Orkney, Scotland. Days 24 and 25, 22nd and 23rd July.
In the West of Mainland in Orkney, on a spit of land between two lakes, is a remarkable array of megalithic monuments and settlements. We will briefly look at the Stones of Stenness, Maes Howe, the Ness of Brodgar and the Ring of Brodgar.
the Stones of Stenness
I appear to have discovered the original reason for building the Stones of Stenness, that no other sources have remarked on. They are clearly intended so that sheep can rub their backs against them.
The Stones of Stenness form one of the earliest stone circles in Britain, at 5,000 years old. Originally there were eleven with an unused place for a twelfth and they are up to six metres high. There were five different kinds of stones used and it appears that the stones came from all around the island. There are only four stones now, plus a few smaller ones. In 1907 the horizontal slab beside the small stones was mistakenly reconstructed on top of those stones as a dolmen (a small megalithic tomb). It was placed on the ground again in the 1970s. A wide water-filled ditch surrounded the circle with one causeway entrance. There was also a hearth at the centre of the circle.

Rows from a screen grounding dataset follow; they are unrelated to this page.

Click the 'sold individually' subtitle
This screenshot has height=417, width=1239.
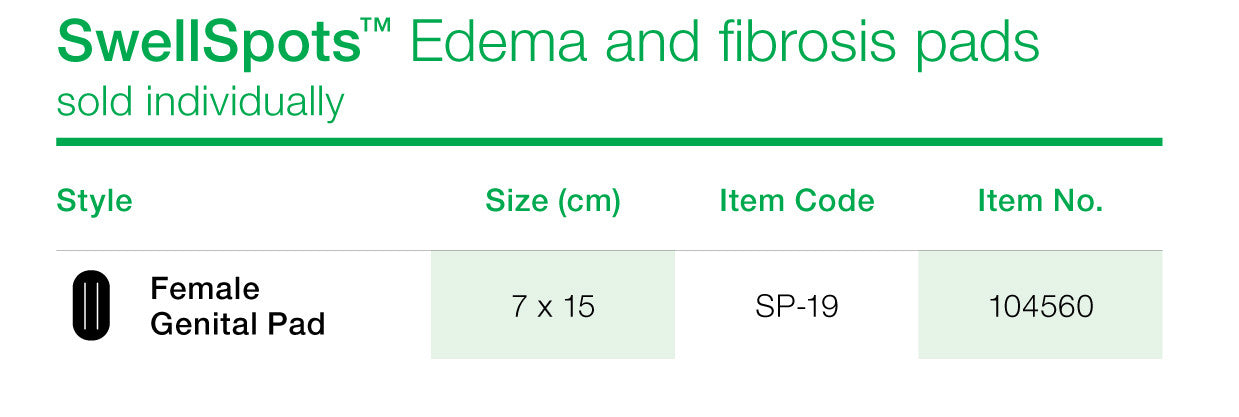200,103
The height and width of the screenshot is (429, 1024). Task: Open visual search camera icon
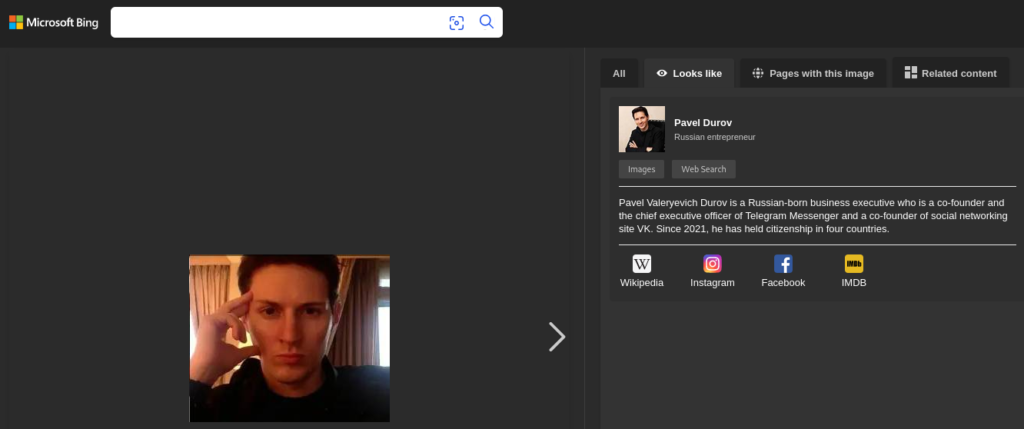tap(457, 22)
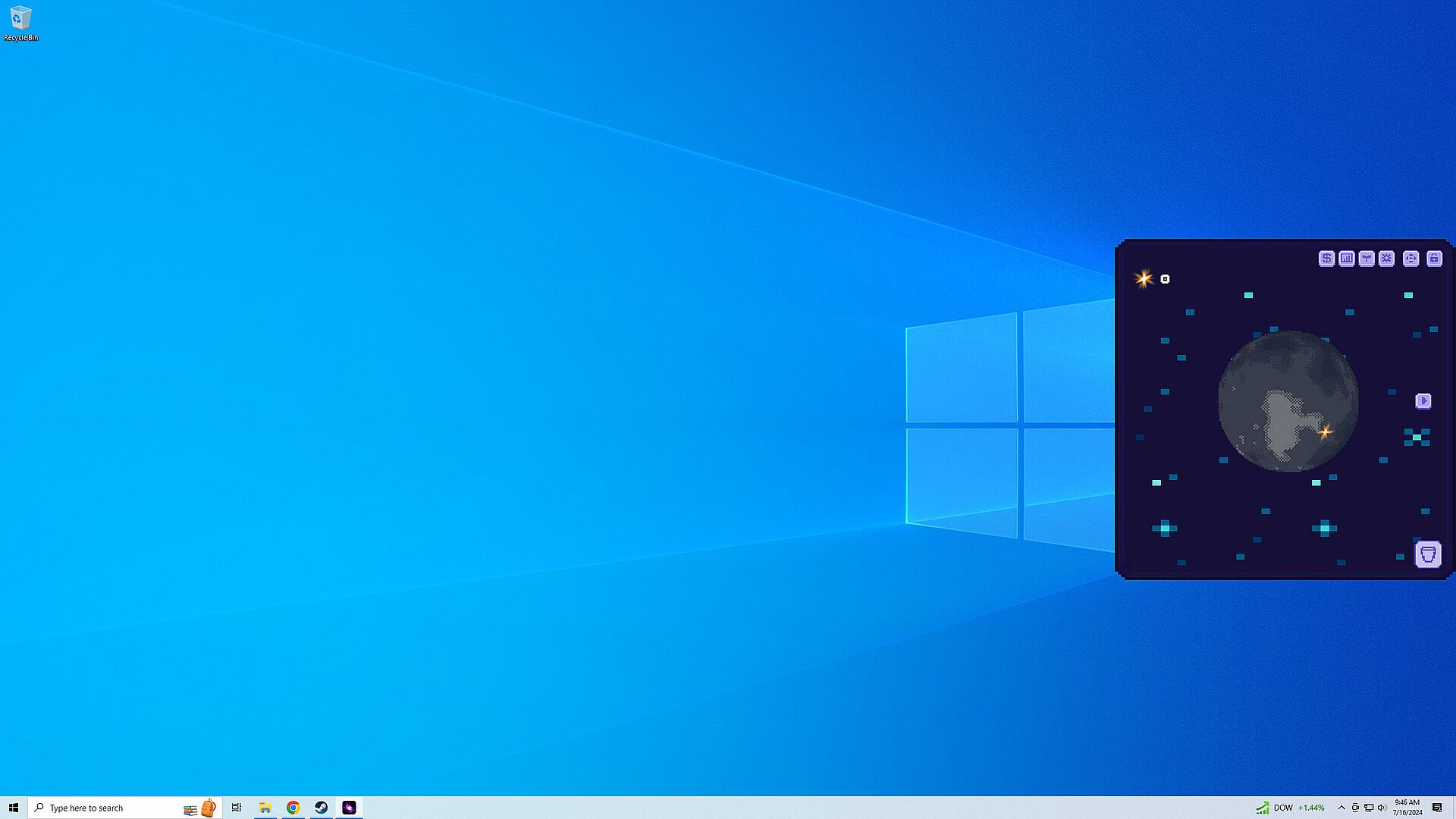Click the snowflake-like gear icon

coord(1386,259)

There is a recently discovered neolithic farm settlement about 200 metres away and a nearby mound is thought to be a broch. There was a magnificent stone called the Odin Stone not far away until a tenant farmer (not himself a native Orcadian) dynamited it in 1814. It is variously asserted that he was annoyed by all the visitors who kept turning up or that he wanted a straighter path for ploughing. He was going to destroy the Stones of Stenness too. He pulled one down and destroyed another but was stopped after a public outcry by the community which included legal action and attempts to burn down his house.

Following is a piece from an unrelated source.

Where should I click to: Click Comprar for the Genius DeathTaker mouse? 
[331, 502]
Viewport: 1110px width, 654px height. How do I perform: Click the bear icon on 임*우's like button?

Even the more recent buildings are of some interest. Here is a nearby farmhouse complex, at a guess dating from the eighteenth or nineteenth centuries.
Maeshowe is a chamber tomb dating to about 2700BC but photography is not allowed inside, so I cannot show you any images. Instead here are a couple of drawings from the information board.

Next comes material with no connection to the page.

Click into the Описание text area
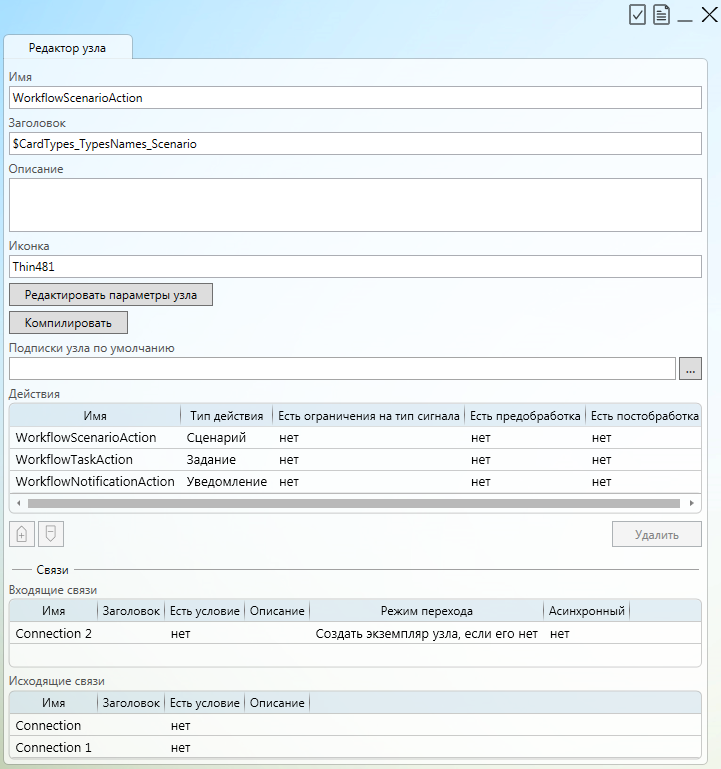(355, 205)
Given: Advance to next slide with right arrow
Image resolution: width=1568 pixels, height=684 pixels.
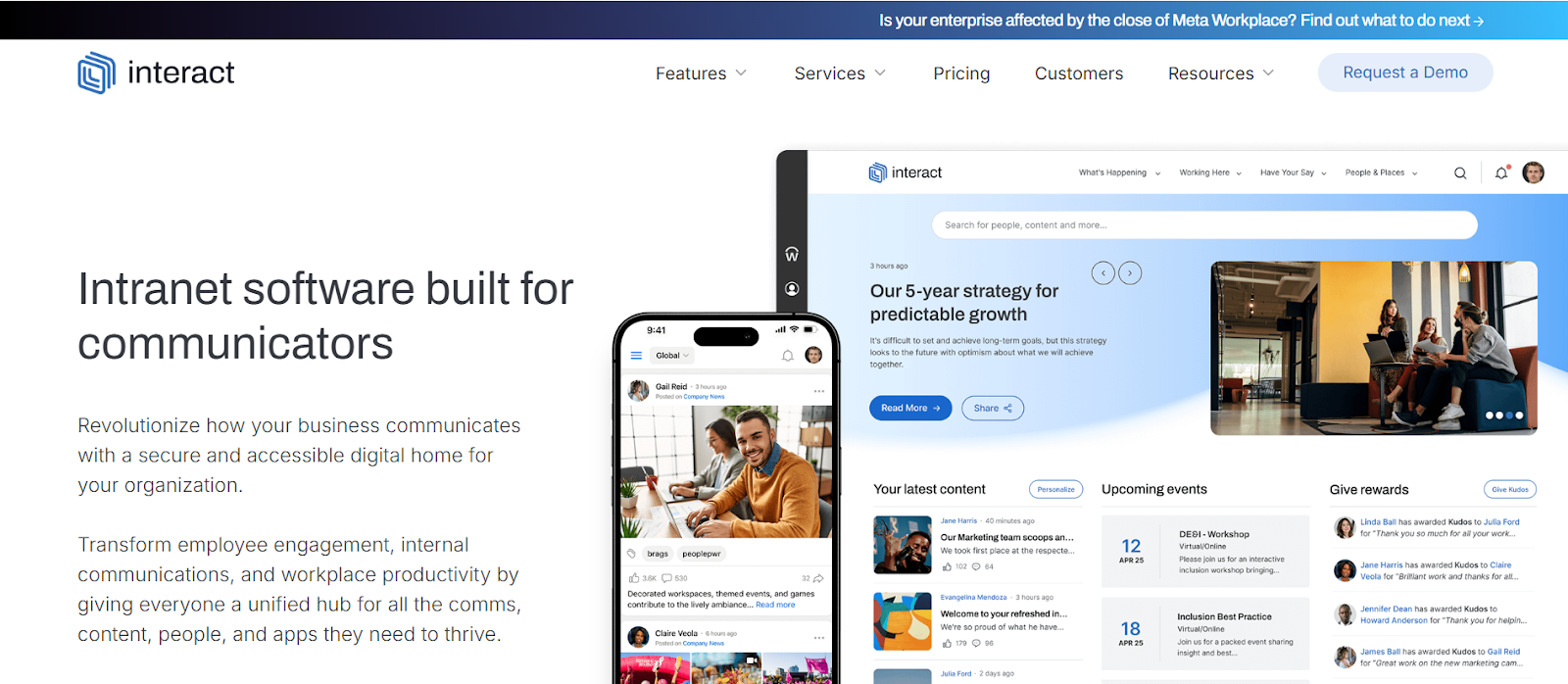Looking at the screenshot, I should (1130, 273).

The entrance is long and low but the interior chamber is large, with space for maybe twenty people to stand around. For several weeks around the time of the shortest day in mid-winter, rays of light may seep through to the chamber at the rising or falling of the sun, at least providing the weather allows the sun to shine. There are small side chambers for storage of bones though any bones that were there have been removed many centuries ago.
When the cairn was first excavated in “recent” times in 1861, they gained access through the roof and discovered that Vikings had also done so many centuries ago. There were at least two occasions when Vikings stopped for a while at Maeshowe and left runes behind, carved in the walls. The first was in 1150, when Earl Rognvald Kali Kolsson was gathering men to go on a Crusade. He and his men spent some time at Maeshowe and left runes behind. The Orkneyinga Saga relates some of their escapades but essentially, they would have been too late for the Second Crusade (1145-1149) which was generally a disaster for the crusaders. They returned in 1153. Also in 1153, around Christmas, Earl Harald Maddadson and a party of men took refuge at Maeshowe during a snowstorm. Two of the men are said to have gone mad there but the party left some runes behind.
Amongst the runic statements left by the Vikings are the following:
- Crusaders broke into Maeshowe. Lif the Earl’s cook carved these runes. To the north-west is a great treasure hidden. It was long ago that a great treasure was hidden here. Happy is he that might find the great treasure. Haakon alone bore treasure from this mound. (signed Simon Sirith).
- Ingebjork the fair widow – many a woman has walked stooping in here a very showy person (signed by Erlingr)
- Thorni fucked. Helgi carved.
- Ingigerth is the most beautiful of all women (carved beside a rough drawing of a slavering dog)
- This mound was raised before Ragnarr Lothbrocks her sons were brave smooth-hide men though they were
It may be that Maeshow was used for a Viking burial in the ninth century in which case the references to treasure would be Viking grave goods.
the Ness of Brodgar
In use for about 1,000 years from 3200BC to 2300BC, the Ness of Brodgar was a remarkable ceremonial centre that was only recently discovered and is still largely unexcavated. It includes a massive “temple”, externally 25 x 20 metres (82 x 65 feet) though with walls five metres thick, so rather smaller inside. It appears to have been the centre of activities rather than the stone circles.
I arrived five minutes before closing and consequently just had time for a few pictures and can’t tell you any detail of what is visible.
As identified on the Orkneyjar site, this is Andy Boyer, an American student working as a volunteer on the site. She perhaps appears to have found a stone axe.
I think this is either part of the Lesser Wall of Brodgar or a section of the Temple.
the Ring of Brodgar
The Ring of Brodgar is thought to date from 2500BC to 200BC. The ring is much larger than for the Stones of Stenness but the stones are smaller, between 2.1 metres and 4.7 metres in height. There are currently 27 of them and may once have been 60. It is thought to be the last of the great neolithic monuments built on the Ness.
This last image is from the Stones of Stenness again.